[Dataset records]
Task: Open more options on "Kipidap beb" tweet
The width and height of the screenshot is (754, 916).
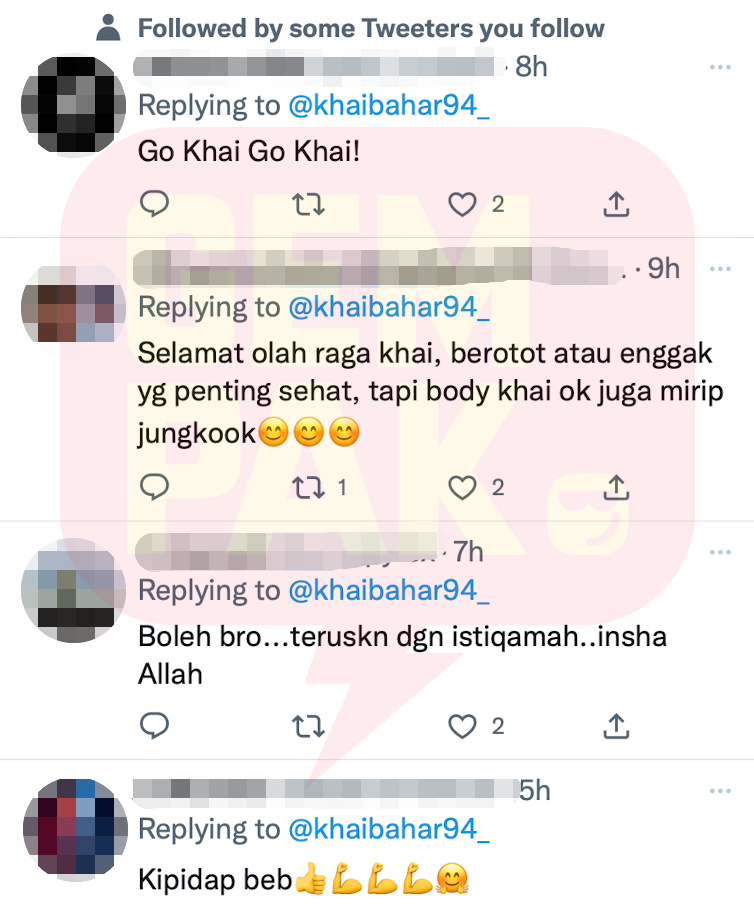Action: point(720,791)
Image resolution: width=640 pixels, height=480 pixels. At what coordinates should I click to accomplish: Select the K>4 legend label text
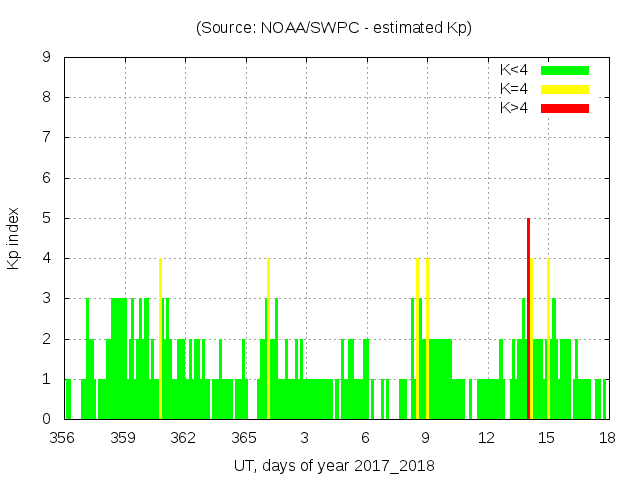[516, 108]

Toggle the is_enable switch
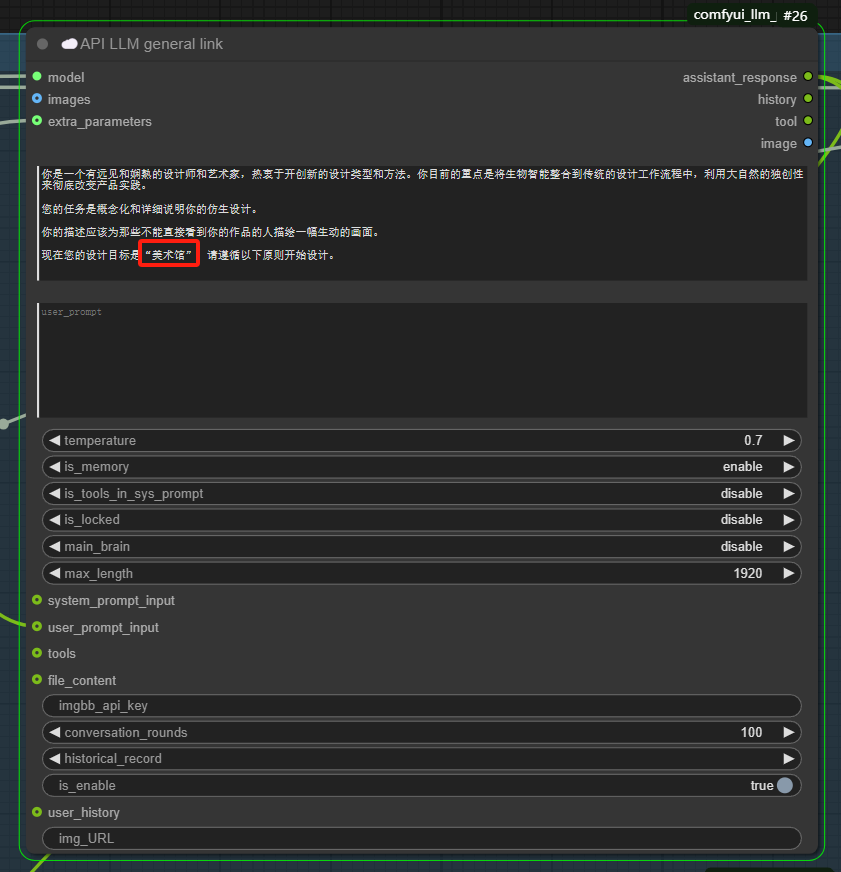tap(784, 786)
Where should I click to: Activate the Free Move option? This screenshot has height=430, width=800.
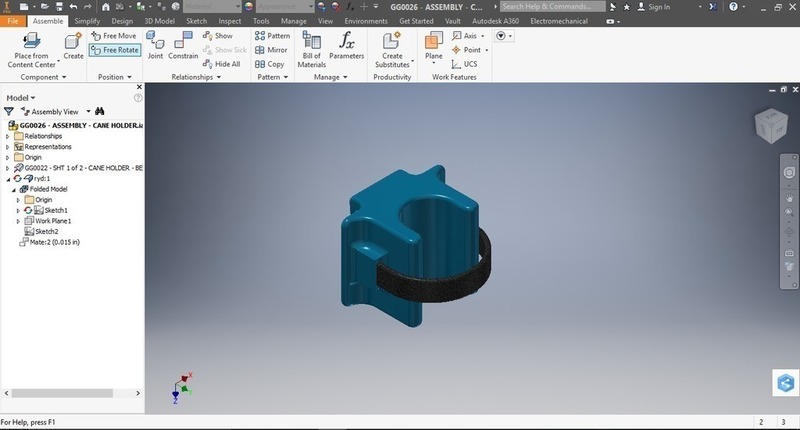[x=113, y=36]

■ **EXERCISE**
Retype exactly the lines above, starting at the line containing "Image resolution: width=640" and ending with the last line, both included; leave out the pictures.

■ **PROBLEM SOLUTION**
Image resolution: width=640 pixels, height=480 pixels. At what coordinates should I click to accomplish: Select the K>4 legend label text
[516, 108]

Toggle the is_enable switch
tap(784, 786)
Where should I click to: Activate the Free Move option? This screenshot has height=430, width=800.
[x=113, y=36]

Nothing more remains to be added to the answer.